(Exercise requirements) Copy the rows below word for word, starting with the first line and ending with the line that contains "point(18,190)", both included.

(The data)
--- Begin ---
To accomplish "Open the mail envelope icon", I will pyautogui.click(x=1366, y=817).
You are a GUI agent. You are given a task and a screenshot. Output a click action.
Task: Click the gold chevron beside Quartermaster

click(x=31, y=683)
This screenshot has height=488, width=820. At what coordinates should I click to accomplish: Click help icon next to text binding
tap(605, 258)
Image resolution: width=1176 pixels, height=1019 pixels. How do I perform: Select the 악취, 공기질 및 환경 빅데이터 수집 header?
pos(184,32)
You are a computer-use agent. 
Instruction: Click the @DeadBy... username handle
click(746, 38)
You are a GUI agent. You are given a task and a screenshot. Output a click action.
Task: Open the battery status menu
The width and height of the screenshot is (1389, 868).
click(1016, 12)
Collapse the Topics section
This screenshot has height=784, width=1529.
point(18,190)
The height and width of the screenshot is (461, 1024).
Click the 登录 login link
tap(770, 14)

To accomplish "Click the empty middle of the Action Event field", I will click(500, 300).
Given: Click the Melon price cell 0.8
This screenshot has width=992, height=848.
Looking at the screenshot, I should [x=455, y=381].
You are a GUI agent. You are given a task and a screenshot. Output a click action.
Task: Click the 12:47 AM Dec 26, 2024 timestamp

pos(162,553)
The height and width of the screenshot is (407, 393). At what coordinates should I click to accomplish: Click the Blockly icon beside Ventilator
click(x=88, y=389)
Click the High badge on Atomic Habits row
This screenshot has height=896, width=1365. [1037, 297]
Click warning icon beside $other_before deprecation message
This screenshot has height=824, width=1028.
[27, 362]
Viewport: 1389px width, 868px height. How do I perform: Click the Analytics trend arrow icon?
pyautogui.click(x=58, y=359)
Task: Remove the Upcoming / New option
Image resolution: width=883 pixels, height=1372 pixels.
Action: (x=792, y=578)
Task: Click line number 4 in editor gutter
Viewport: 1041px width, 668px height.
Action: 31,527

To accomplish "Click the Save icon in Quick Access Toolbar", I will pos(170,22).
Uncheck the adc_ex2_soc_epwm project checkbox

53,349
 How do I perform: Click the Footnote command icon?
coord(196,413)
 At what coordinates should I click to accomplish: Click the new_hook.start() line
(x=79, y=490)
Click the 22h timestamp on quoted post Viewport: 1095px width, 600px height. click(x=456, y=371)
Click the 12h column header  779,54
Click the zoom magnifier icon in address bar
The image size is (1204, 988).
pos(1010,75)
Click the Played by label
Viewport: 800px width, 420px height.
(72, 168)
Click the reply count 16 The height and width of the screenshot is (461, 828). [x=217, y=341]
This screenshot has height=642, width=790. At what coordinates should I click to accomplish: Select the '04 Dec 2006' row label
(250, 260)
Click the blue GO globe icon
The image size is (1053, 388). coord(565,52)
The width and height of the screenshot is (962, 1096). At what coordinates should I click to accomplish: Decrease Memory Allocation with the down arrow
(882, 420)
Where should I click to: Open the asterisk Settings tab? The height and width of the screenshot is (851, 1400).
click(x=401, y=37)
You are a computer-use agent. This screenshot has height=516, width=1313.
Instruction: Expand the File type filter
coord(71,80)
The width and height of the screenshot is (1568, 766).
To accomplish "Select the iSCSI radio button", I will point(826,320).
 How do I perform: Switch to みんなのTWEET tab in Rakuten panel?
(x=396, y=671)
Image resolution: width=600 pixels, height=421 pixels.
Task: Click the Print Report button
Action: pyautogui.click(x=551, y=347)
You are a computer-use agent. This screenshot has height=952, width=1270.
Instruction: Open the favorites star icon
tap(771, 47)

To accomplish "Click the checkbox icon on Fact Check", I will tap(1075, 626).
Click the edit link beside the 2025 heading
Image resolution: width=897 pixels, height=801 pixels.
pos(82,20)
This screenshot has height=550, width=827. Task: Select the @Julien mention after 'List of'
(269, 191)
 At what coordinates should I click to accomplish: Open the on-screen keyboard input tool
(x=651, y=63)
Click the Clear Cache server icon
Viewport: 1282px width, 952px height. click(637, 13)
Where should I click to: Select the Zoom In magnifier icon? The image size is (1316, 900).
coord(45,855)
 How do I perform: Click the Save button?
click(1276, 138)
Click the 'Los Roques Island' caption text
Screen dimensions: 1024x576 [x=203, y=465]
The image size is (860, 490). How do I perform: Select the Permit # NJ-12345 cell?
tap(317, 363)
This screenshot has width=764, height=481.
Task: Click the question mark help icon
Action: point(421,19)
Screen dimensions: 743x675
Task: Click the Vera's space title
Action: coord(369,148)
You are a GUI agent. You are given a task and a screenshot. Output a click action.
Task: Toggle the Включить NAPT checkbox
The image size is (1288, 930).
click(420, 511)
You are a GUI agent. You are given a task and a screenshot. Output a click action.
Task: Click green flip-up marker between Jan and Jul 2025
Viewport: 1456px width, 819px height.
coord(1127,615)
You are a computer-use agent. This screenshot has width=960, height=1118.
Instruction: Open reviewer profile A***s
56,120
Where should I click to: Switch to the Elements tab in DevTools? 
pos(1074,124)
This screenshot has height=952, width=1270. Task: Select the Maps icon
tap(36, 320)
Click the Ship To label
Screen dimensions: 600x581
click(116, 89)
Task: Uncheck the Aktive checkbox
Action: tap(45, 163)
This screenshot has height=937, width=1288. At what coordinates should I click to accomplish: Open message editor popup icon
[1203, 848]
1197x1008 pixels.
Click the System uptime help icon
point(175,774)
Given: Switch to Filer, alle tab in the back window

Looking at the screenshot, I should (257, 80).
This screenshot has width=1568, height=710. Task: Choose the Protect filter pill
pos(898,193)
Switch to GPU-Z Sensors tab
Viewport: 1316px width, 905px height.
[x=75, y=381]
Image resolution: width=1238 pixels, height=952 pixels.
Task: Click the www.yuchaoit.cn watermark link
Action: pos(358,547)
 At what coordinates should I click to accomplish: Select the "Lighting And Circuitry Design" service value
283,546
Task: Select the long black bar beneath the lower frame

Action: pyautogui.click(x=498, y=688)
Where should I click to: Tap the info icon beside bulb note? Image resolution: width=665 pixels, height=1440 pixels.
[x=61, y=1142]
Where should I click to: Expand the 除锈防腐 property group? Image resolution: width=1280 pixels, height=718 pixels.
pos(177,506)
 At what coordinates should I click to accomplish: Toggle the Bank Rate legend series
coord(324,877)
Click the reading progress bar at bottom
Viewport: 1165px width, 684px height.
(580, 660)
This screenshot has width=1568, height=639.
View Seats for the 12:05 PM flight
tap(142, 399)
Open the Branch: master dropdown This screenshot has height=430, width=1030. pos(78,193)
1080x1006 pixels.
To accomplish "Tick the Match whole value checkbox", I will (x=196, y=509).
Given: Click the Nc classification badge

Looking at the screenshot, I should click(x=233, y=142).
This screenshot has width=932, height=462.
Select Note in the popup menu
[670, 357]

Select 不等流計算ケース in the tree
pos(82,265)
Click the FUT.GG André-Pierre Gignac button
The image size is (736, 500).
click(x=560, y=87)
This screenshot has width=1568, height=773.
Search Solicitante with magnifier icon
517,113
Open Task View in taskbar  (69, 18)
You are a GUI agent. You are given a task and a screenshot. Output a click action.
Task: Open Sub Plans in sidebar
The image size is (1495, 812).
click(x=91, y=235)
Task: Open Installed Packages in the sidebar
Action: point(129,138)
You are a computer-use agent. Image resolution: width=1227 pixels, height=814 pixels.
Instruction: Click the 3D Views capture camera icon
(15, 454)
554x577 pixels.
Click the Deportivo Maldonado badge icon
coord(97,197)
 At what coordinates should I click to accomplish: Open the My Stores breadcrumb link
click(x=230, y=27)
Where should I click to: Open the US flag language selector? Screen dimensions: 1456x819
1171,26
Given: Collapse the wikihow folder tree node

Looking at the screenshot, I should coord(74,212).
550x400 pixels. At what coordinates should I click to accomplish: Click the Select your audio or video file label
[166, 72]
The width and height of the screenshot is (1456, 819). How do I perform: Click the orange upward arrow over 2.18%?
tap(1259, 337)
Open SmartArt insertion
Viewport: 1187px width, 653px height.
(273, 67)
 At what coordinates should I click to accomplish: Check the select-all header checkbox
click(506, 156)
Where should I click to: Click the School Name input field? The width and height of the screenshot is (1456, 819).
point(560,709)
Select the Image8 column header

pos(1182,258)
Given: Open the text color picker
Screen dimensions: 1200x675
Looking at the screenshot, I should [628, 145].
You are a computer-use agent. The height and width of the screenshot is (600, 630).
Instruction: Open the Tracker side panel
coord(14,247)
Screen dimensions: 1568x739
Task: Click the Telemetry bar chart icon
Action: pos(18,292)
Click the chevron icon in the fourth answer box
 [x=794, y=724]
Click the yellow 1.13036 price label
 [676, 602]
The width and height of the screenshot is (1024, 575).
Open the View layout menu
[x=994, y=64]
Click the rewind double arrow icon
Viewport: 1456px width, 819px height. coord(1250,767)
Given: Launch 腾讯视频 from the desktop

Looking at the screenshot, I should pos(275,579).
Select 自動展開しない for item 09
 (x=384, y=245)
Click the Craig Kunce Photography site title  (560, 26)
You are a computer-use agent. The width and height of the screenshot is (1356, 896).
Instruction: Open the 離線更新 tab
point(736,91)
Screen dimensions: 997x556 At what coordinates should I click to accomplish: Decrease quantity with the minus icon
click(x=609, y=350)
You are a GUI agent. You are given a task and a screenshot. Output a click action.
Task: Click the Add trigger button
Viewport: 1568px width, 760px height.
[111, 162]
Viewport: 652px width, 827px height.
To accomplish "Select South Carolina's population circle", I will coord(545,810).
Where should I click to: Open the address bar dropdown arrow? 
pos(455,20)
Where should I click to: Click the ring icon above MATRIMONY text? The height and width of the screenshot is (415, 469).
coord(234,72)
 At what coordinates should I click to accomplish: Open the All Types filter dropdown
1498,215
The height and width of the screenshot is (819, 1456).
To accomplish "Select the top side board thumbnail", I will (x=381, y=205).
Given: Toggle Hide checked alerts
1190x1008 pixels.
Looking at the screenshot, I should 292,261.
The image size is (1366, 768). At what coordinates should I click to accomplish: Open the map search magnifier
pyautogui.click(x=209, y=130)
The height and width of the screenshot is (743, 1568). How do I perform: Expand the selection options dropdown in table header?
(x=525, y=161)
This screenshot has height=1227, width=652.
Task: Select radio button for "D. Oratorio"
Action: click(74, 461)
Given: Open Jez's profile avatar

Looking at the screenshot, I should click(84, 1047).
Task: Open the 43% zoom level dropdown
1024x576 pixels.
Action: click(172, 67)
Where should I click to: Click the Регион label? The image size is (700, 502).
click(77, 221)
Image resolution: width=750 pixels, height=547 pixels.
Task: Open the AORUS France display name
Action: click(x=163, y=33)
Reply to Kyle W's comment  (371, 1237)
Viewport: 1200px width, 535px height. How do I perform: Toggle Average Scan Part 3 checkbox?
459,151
--- End ---
(Task response)
To accomplish "Open the mail envelope icon", I will pyautogui.click(x=1366, y=817).
You are a GUI agent. You are given a task and a screenshot. Output a click action.
Task: Click the gold chevron beside Quartermaster

click(x=31, y=683)
This screenshot has height=488, width=820. At what coordinates should I click to accomplish: Click help icon next to text binding
tap(605, 258)
Image resolution: width=1176 pixels, height=1019 pixels. How do I perform: Select the 악취, 공기질 및 환경 빅데이터 수집 header?
pos(184,32)
You are a computer-use agent. 
Instruction: Click the @DeadBy... username handle
click(746, 38)
You are a GUI agent. You are given a task and a screenshot. Output a click action.
Task: Open the battery status menu
The width and height of the screenshot is (1389, 868).
click(1016, 12)
Collapse the Topics section
This screenshot has height=784, width=1529.
point(18,190)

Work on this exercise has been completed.